*Fragment tekstu:*
<<<<

Dodajmy, że Kijów tysiąc lat temu był miastem ogromnym i niezwykle bogatym, szczególnie na tle niewielkiego Gniezna i innych ważniejszych grodów w Wielkopolsce. Posiadać miał 400 cerkwi i 8 placów rynkowych. Bolesław nie myślał o włączeniu go do swojego państwa. Gall pisze jednak, że Chrobry „przez przeciąg dziesięciu miesięcy bez przerwy przysyłał stąd pieniądze do Polski”. Za bardzo temu przekazowi wierzyć nie można, bo Chrobry wyjechał z Kijowa we wrześniu 1018 r.

Brutalny Szczodry

Jarosław Mądry za zniewagę wyrządzoną mu przez Chrobrego zemścił się na Mieszku II. Sprzymierzył się przeciwko niemu z niemieckim cesarzem Konradem II. Potem jednak Jarosław wsparł Kazimierza Odnowiciela, a sojusz między nimi został przypieczętowany dwoma małżeństwami: Kazimierza z Dobroniegą (siostrą Jarosława) w 1041 r., a dwa lata później Izasława (syna Jarosława) z Gertrudą (siostrą Kazimierza).

Po Kazimierzu w Polsce tron objął Bolesław Szczodry. Gall Anonim tak przedstawiał jego spotkanie z księciem ruskim w Kijowie, którego osadził na tronie: „Ten zaś prosił Szczodrego, by wyjechał naprzeciw niego i oddał mu pocałunek pokoju dla czci jego narodu. Bolesław przystał, ale postawił własne warunki. „Policzono mianowicie ilość kroków konia Szczodrego od jego kwatery do miejsca spotkania – i tyleż grzywien złota złożył mu Rusin. Bolesław jednak nie zsiadając z konia, lecz targając go ze śmiechem za brodę, oddał mu ten nieco kosztowny pocałunek”.

>>>>

[Dane współrzędnych elementów]
<<<<

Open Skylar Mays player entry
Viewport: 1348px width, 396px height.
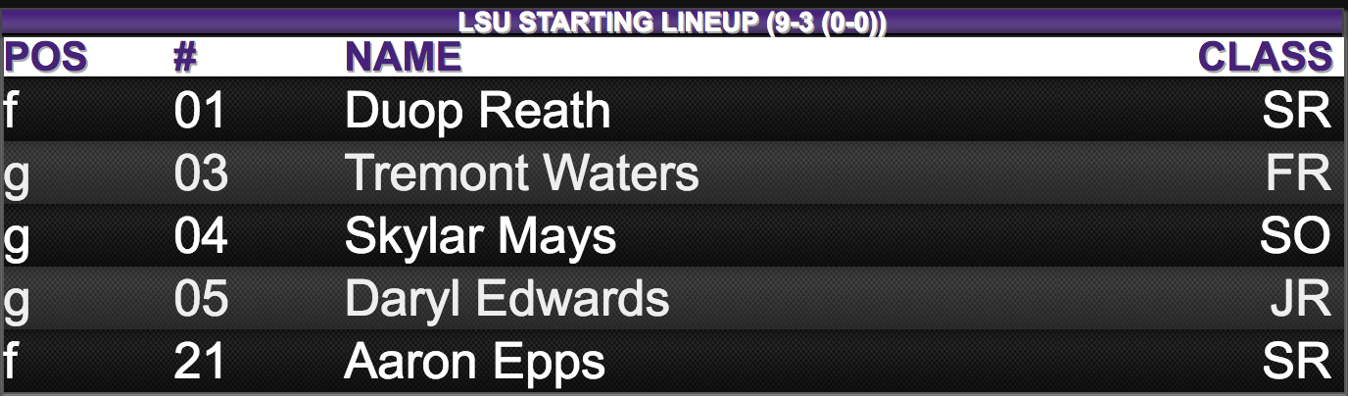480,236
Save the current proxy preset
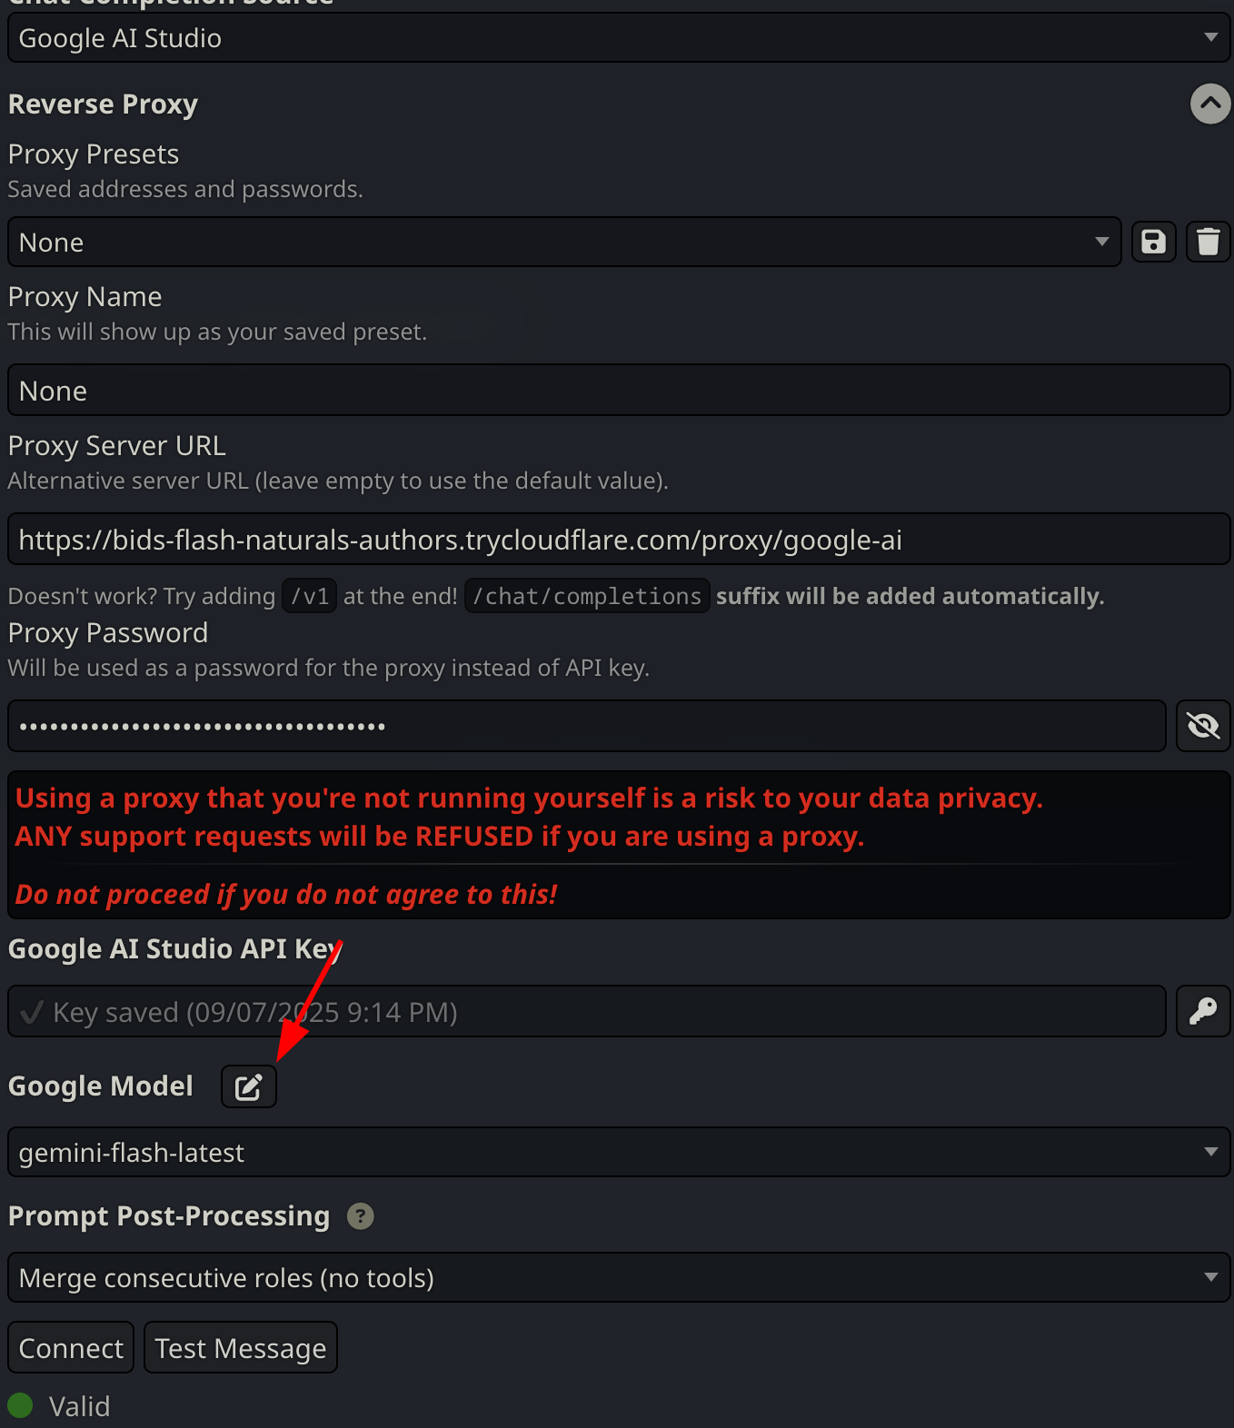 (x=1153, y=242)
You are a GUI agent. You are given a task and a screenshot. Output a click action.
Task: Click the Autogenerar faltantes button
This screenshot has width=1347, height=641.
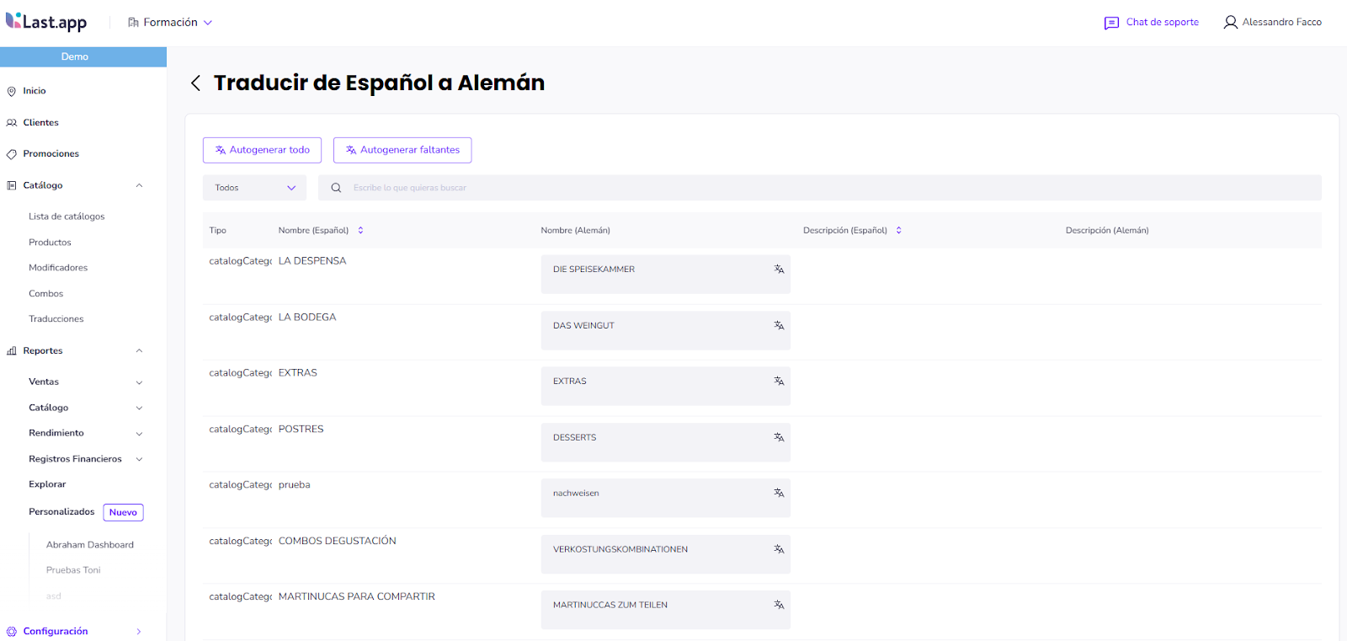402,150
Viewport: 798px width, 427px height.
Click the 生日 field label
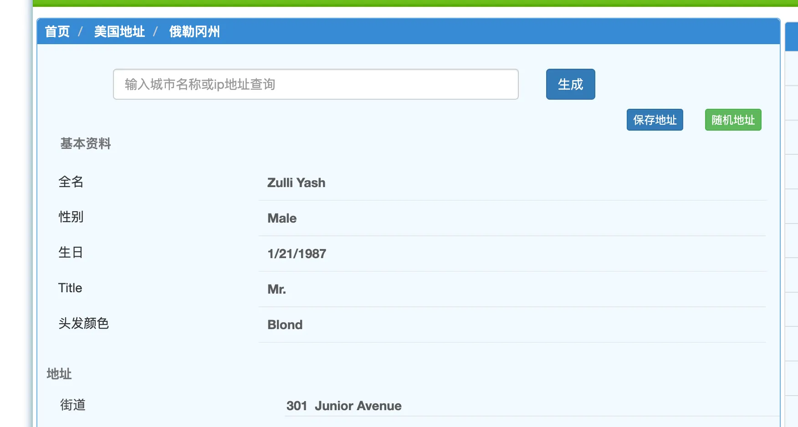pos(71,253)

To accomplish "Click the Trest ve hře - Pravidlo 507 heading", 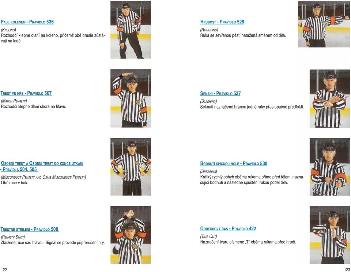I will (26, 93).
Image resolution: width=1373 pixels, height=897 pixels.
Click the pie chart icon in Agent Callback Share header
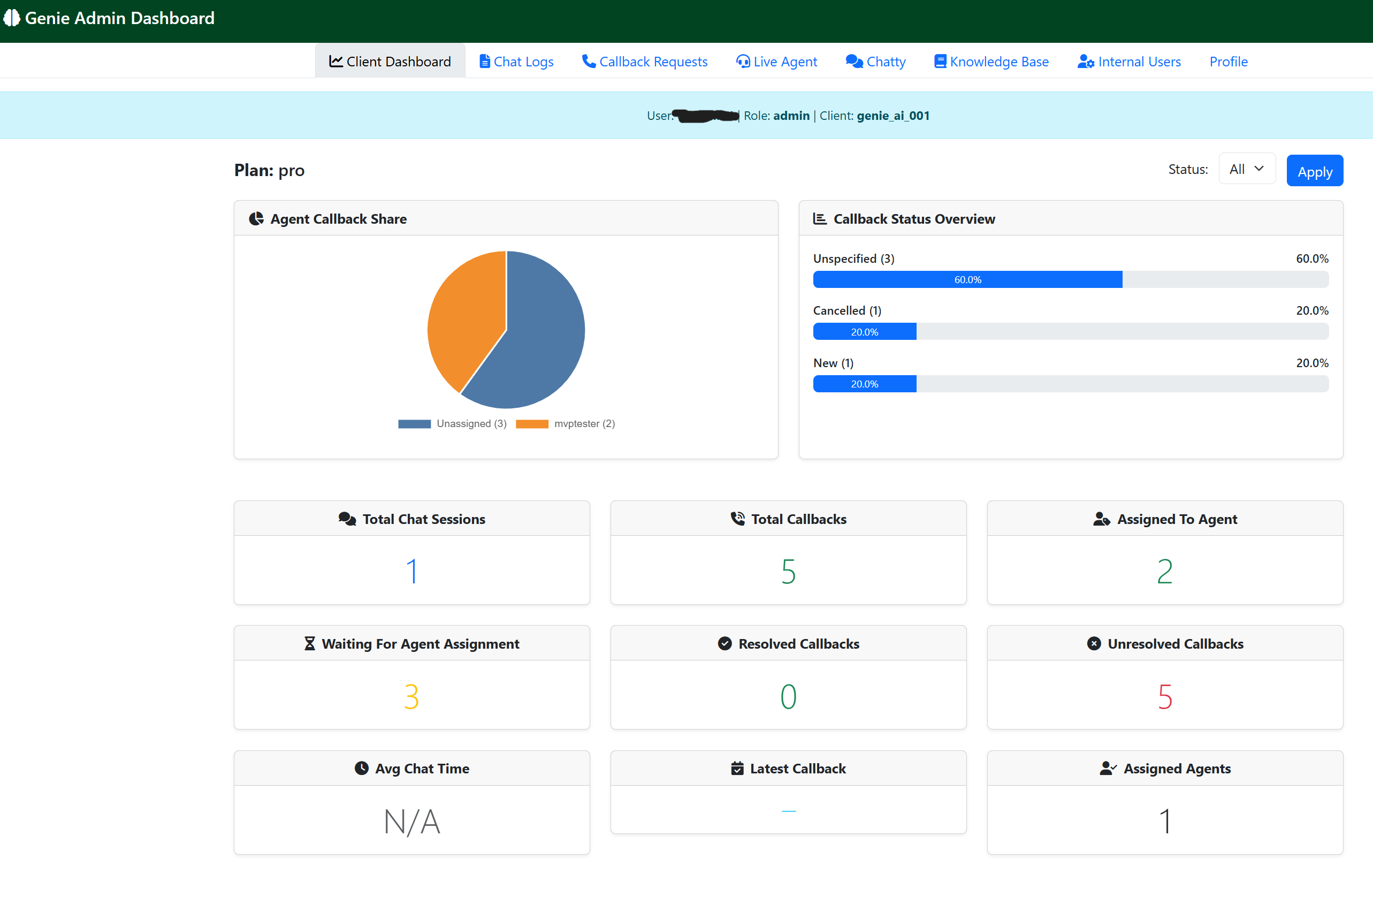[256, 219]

>>>>

*Twoje zadania:*
**a.** Z kim według tekstu o władcach Polski i Kijowa ożenił się Kazimierz w 1041 r.?
**b.** Przepisz wiernie z tekstu o władcach Polski i Kijowa fragment od słów „Dodajmy, że Kijów” aż do słów „Gertrudą (siostrą Kazimierza).” włącznie.
**c.** Podejmij tekst o władcach Polski i Kijowa od miejsca, w którym się urywa, i napisz jego dalszy ciąg.

*Odpowiedzi:*
**a.** Z Dobroniegą, siostrą Jarosława.

**b.**
Dodajmy, że Kijów tysiąc lat temu był miastem ogromnym i niezwykle bogatym, szczególnie na tle niewielkiego Gniezna i innych ważniejszych grodów w Wielkopolsce. Posiadać miał 400 cerkwi i 8 placów rynkowych. Bolesław nie myślał o włączeniu go do swojego państwa. Gall pisze jednak, że Chrobry „przez przeciąg dziesięciu miesięcy bez przerwy przysyłał stąd pieniądze do Polski”. Za bardzo temu przekazowi wierzyć nie można, bo Chrobry wyjechał z Kijowa we wrześniu 1018 r.

Brutalny Szczodry

Jarosław Mądry za zniewagę wyrządzoną mu przez Chrobrego zemścił się na Mieszku II. Sprzymierzył się przeciwko niemu z niemieckim cesarzem Konradem II. Potem jednak Jarosław wsparł Kazimierza Odnowiciela, a sojusz między nimi został przypieczętowany dwoma małżeństwami: Kazimierza z Dobroniegą (siostrą Jarosława) w 1041 r., a dwa lata później Izasława (syna Jarosława) z Gertrudą (siostrą Kazimierza).

**c.**
Ruś była kluczem

Przez niemal całe średniowiecze relacje między Polską a Rusią były chlebem powszednim. Prof. Krzysztof Ożóg, wybitny mediewista z UJ, zwraca uwagę, o czym się na ogół zapomina, że małżeństwo Jadwigi z Jagiełłą, a tym samym unia polsko-litewska została zawiązana, bo elitom politycznym Korony chodziło o... Ruś. Walczyły o nią przede wszystkim z Litwą. W wojnach o Ruś poświęcili wielki majątek. Wielu z nich zginęło. Tymczasem pod koniec lat 70. XIV w. Ludwik Węgierski rządy nad Rusią powierzył starostom węgierskim. Panom krakowskim nie pozostało nic innego, jak podtrzymać sukcesję Jadwigi, bo dzięki temu i związaniu jej węzłem małżeńskim z Litwinem (Jagiełłą) mogli odzyskać Ruś.

Religia na przeszkodzie

Czy w 1569 r. w akcie unii lubelskiej mogła powstać Rzeczpospolita Trojga Narodów: polskiego, litewskiego i ruskiego? __Prof. Mariusz Markiewicz, świetny znawca dziejów nowożytnych z UJ, przypomina, że książęta ruscy i szlachta otrzymali wtedy te same prawa i przywileje, jakie obowiązywały w Koronie.

Sprawę znacznie komplikowały jednak kwestie religijne. Kiedy bowiem w 1589 r. w Moskwie utworzony został patriarchat, wówczas Rosja swoją ekspansję na zachód uzasadniała m.in. koniecznością wyzwolenia prawosławnych braci z niewoli łacinników. Jan Zamoyski chciał w odpowiedzi utworzyć patriarchat w Kijowie, który miałby objąć opieką ludność prawosławną, lecz król Zygmunt Waza, wspierany przez niektóre kręgi Kościoła katolickiego, wybrał unię kościelną (unię brzeską). Zadecydowały o tym przyczyny polityczne i religijne. Te pierwsze polegały na tym, że Zygmunt Waza, podobnie jak większość panujących, dążył do wprowadzenia w życie zasady: jeden władca, jeden Kościół będący narzędziem władzy. Na Rusi przeciwko unii Kościoła katolickiego i prawosławnego byli natomiast książęta ruscy, duża część szlachty ruskiej, zdecydowana większość duchowieństwa prawosławnego oraz wiernych. Zresztą na tle religijnym długo dochodziło do napięć, ostrych konfliktów i wojen.

Dodajmy, że Kozacy opowiedzieli się za prawosławiem. Z czasem zresztą istotnym czynnikiem spajającym ich było właśnie prawosławie, w której to religii większość z nich była wychowywana.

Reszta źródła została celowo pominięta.